The more usual covering is the bamboo penis-case, which is kept in position by pulling the preputium through a hole in the lower end of the case. There are three or four different patterns of penis-cases, and they are always ornamented with carved designs. Another equally common fashion of covering is the shell; this is an oval or roughly squared segment of a large white sea shell, sometimes as much as six inches in diameter. It is worn on a string which passes through two holes bored in it, and is tied tightly round the loins. The convex surface of the shell faces forwards, and the preputium is pulled upwards and clipped under the lower margin of the shell. Both the bamboo case and the shell are useful as a protection against the leeches and thorns of the jungle.
Small boys go quite naked until they reach the time of puberty, when for a short period they wear a sort of skirt made from the shredded leaves of the pandanus. Though the men like very much to wear round their heads strips of our coloured cloth, they do not normally use any kind of head-gear except on ceremonial occasions, when the men who beat the drums wear elaborate hats ornamented with the plumes of birds of paradise. Many of the men wear arm-bands above the elbow and leg-bands below the knee, made of tightly woven fibre or of fine strips of rattan.
The women are rather more clothed than the men, but it cannot be said that they are at all overdressed. The usual garment consists of a narrow belt of bark cloth or grass round the waist, from which there hang a narrow strip of bark cloth in front, reaching about half way down the thigh, and a wider strip, somewhat after the fashion of the tail of an Englishman’s evening coat, extending as far as the knee behind. In addition to this, many of the women wear a sort of short waistcoat or sleeveless bodice made of plaited grass or fibre with tags or tassels hanging down in a sort of fringe from its lower edge. Newly-married women wear a sort of apron, or rather a long fringe of shredded leaves, which hangs down from the waist.
WOMEN OF WAKATIMI.
(On the left is a widow wearing the bonnet.)
WIDOWS’ WEEDS
The best dressed, or in any case the most dressed, members of the community are the widows, who wear, in addition to the other articles of female attire, what can only be described as a poke bonnet. In some cases the bonnet projects so far in front of the face as to obscure the features, in some it is of a conical design, and in others it resembles in shape nothing so much as the morion of a mediaeval man-at-arms.

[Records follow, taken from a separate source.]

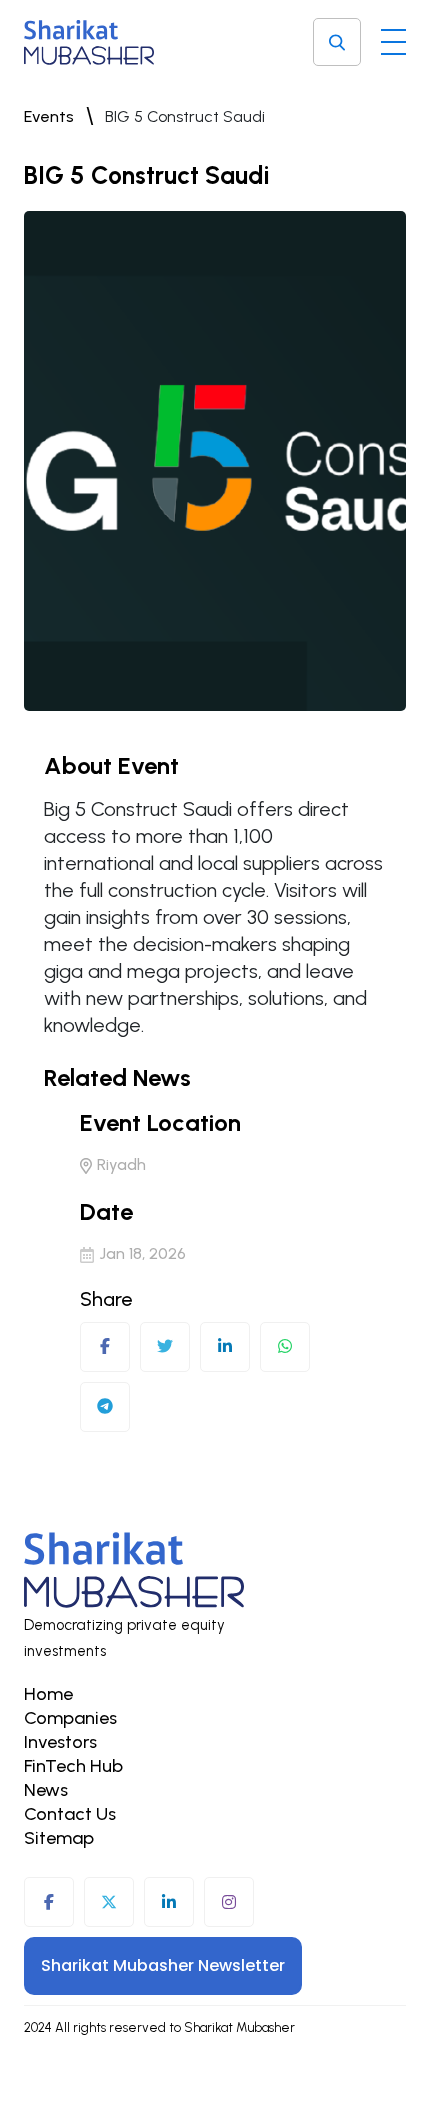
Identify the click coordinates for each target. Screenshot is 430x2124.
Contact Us (70, 1814)
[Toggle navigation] (393, 37)
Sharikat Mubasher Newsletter (163, 1965)
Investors (60, 1742)
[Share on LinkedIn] (225, 1347)
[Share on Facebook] (105, 1347)
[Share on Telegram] (105, 1407)
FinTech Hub (73, 1766)
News (46, 1790)
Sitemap (59, 1838)
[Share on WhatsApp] (285, 1347)
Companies (70, 1718)
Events (49, 116)
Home (48, 1694)
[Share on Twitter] (165, 1347)
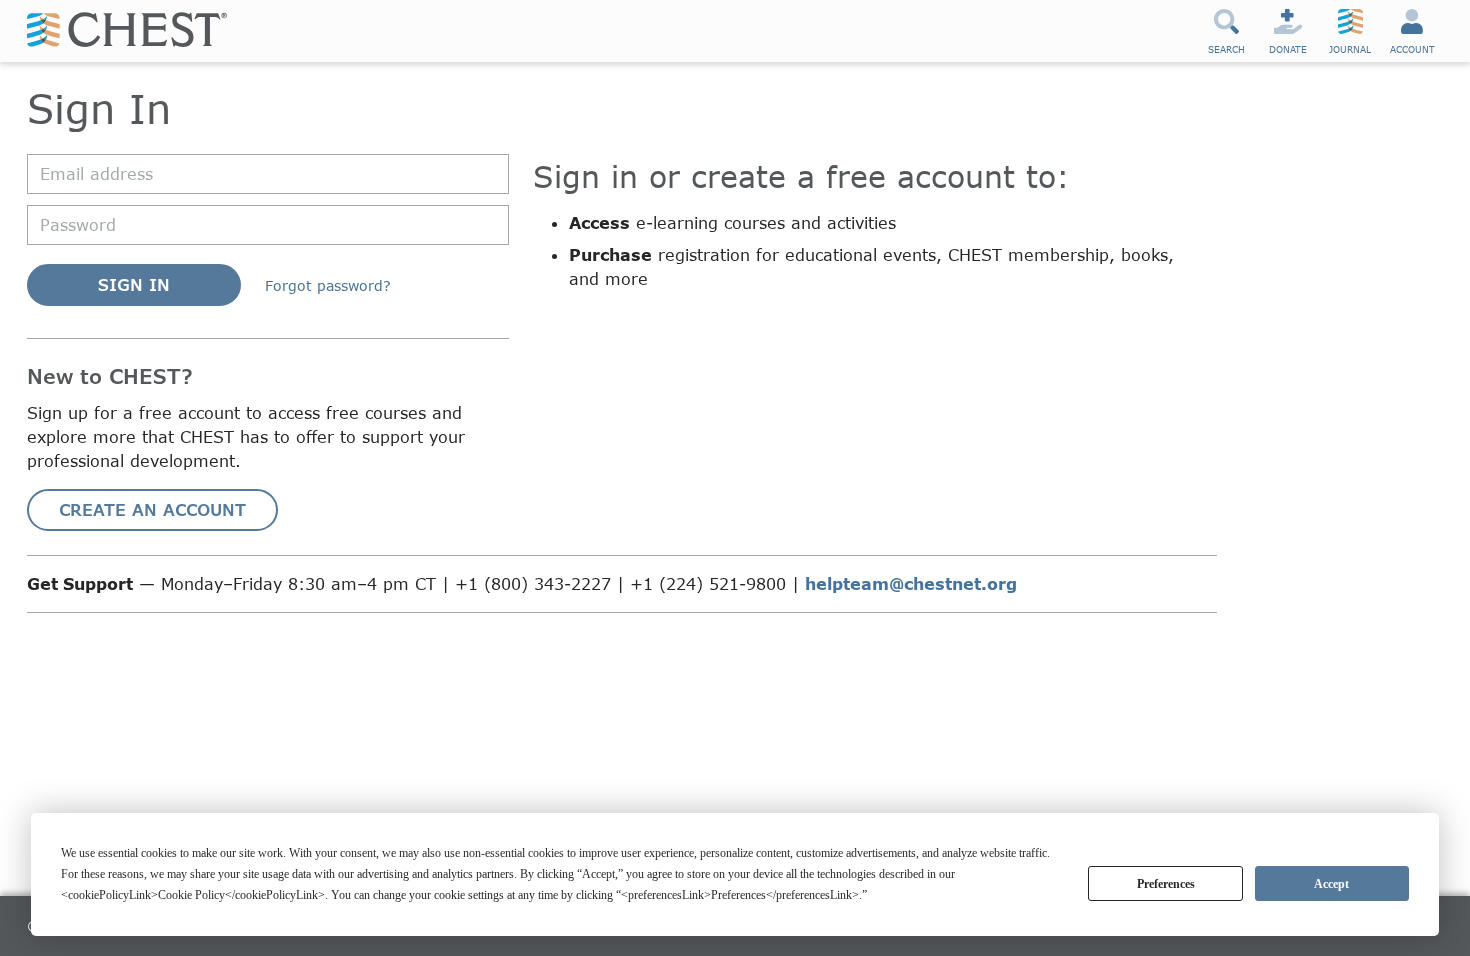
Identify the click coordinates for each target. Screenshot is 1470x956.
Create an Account (152, 509)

Like the waistcoats worn by the women, the bonnets are made of ingeniously plaited fibre, and both of these look well when they are newly made, but they very quickly become hideous with damp and dirt, and the wearer is a person to be shunned. The small girls, unlike the boys, wear a narrow strip of bark cloth tucked between the legs almost as soon as they can walk. It is perhaps worth mentioning that these people have the art of sewing; they make eyed needles out of sharp fish bones, and with strands of fibre they contrive to sew pieces of bark cloth very neatly together.

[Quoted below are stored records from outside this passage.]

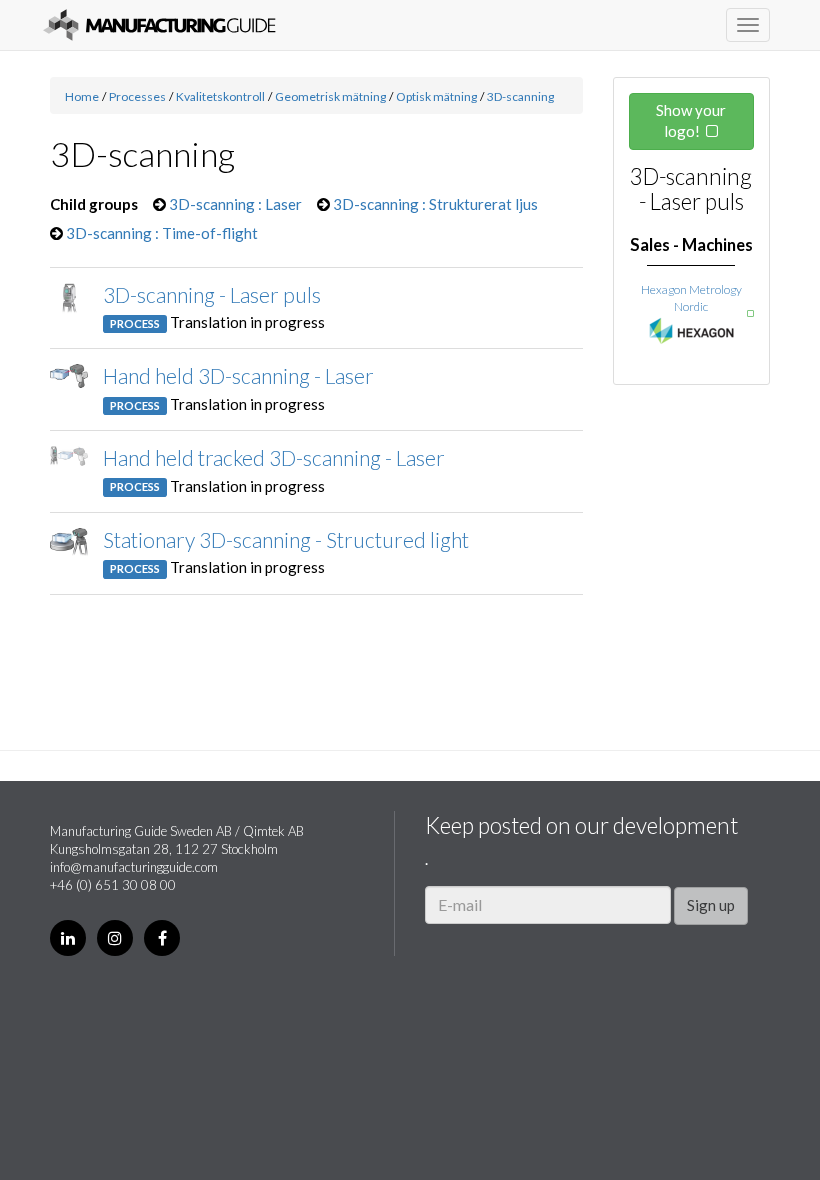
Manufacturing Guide (159, 25)
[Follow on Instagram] (115, 938)
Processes (137, 96)
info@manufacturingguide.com (134, 867)
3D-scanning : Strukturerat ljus (435, 204)
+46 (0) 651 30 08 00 (113, 885)
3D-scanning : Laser (235, 204)
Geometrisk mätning (330, 96)
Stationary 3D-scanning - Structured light (286, 539)
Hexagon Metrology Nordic (691, 298)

There are no milk-producing domesticated animals in the country, so the women suckle their infants for a very long time, and you may occasionally see children of (apparently) three or four years old at their mothers’ breasts; but whether young or old, it is very difficult to estimate the age of these people. In the course of a year we saw little children grow into active boys and we saw young men become middle-aged. I should say—but this is pure speculation—that a man is old at forty years and a woman at an even earlier age; it seems probable, too, that the life of a woman is shorter than that of a man.